Tribunal Administratif de Limoges — Décision N° TA87-2501374

jeudi 16 octobre 2025

JuridictionTribunal Administratif de Limoges
SectionTribunal Administratif de Limoges
N° DossierTA87-2501374
TypeOrdonnance
RecoursPlein contentieux

Résumé IA

Le Tribunal administratif de Limoges a rejeté la requête de M. B... contestant le refus de remise gracieuse d’un indu d’aide personnelle au logement de 782,32 euros. Statuant en plein contentieux sur le fondement des articles L. 823-9 du code de la construction et de l’habitation et L. 553-2 du code de la sécurité sociale, le juge a estimé que le requérant n’avait pas fourni d’argumentation ni de pièces suffisantes pour établir sa bonne foi et sa situation de précarité. En application du 7° de l’article R. 222-1 du code de justice administrative, la requête a été rejetée comme manifestement insuffisamment motivée.

Texte intégral

Vu la procédure suivante :

Par une requête et des pièces complémentaires, enregistrées les 18 juillet, 8 et 11 septembre 2025, M. A... B... doit être regardé comme demandant au tribunal d’annuler la décision du 2 juin 2025 par laquelle le directeur de la caisse d’allocations familiales de la Haute-Vienne a rejeté sa demande de remise gracieuse concernant un indu d’aide personnelle au logement pour un montant de 782,32 euros.

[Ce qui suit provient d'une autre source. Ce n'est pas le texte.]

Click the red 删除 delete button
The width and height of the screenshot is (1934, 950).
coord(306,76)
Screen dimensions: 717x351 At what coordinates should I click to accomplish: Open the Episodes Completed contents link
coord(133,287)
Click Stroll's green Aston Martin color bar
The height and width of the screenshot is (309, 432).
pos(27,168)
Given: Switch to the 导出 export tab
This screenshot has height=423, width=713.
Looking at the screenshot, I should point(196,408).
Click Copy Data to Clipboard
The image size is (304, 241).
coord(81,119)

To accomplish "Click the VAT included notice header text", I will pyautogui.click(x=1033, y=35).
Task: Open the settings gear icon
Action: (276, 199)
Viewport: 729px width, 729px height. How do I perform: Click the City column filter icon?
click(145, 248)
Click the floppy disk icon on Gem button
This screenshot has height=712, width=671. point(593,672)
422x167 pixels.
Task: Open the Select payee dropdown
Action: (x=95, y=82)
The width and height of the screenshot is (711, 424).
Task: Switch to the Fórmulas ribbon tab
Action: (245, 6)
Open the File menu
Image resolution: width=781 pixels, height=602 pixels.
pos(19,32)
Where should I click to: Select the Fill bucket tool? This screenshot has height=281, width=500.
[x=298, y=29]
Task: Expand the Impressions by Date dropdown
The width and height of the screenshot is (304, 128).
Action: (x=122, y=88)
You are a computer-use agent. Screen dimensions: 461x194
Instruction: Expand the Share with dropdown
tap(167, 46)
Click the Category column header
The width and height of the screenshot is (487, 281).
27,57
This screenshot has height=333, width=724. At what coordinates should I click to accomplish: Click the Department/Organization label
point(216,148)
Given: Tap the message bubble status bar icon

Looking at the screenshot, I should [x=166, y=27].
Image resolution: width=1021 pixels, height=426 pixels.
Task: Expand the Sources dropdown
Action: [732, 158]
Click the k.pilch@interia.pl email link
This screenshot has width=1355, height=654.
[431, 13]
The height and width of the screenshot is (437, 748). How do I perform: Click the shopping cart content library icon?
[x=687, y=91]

Vu les autres pièces du dossier.

Vu le code de la construction et de l’habitation ;

Vu le code de justice administrative.


Considérant ce qui suit :

1. Aux termes de l’article R. 222-1 du code de justice administrative : « (...) les présidents de formation de jugement des tribunaux (...) peuvent, par ordonnance : (…) / 7° Rejeter, après l’expiration du délai de recours ou, lorsqu’un mémoire complémentaire a été annoncé, après la production de ce mémoire, les requêtes ne comportant que des moyens de légalité externe manifestement infondés, des moyens irrecevables, des moyens inopérants ou des moyens qui ne sont assortis que de faits manifestement insusceptibles de venir à leur soutien ou ne sont manifestement pas assortis des précisions permettant d’en apprécier le bien-fondé. (…) ».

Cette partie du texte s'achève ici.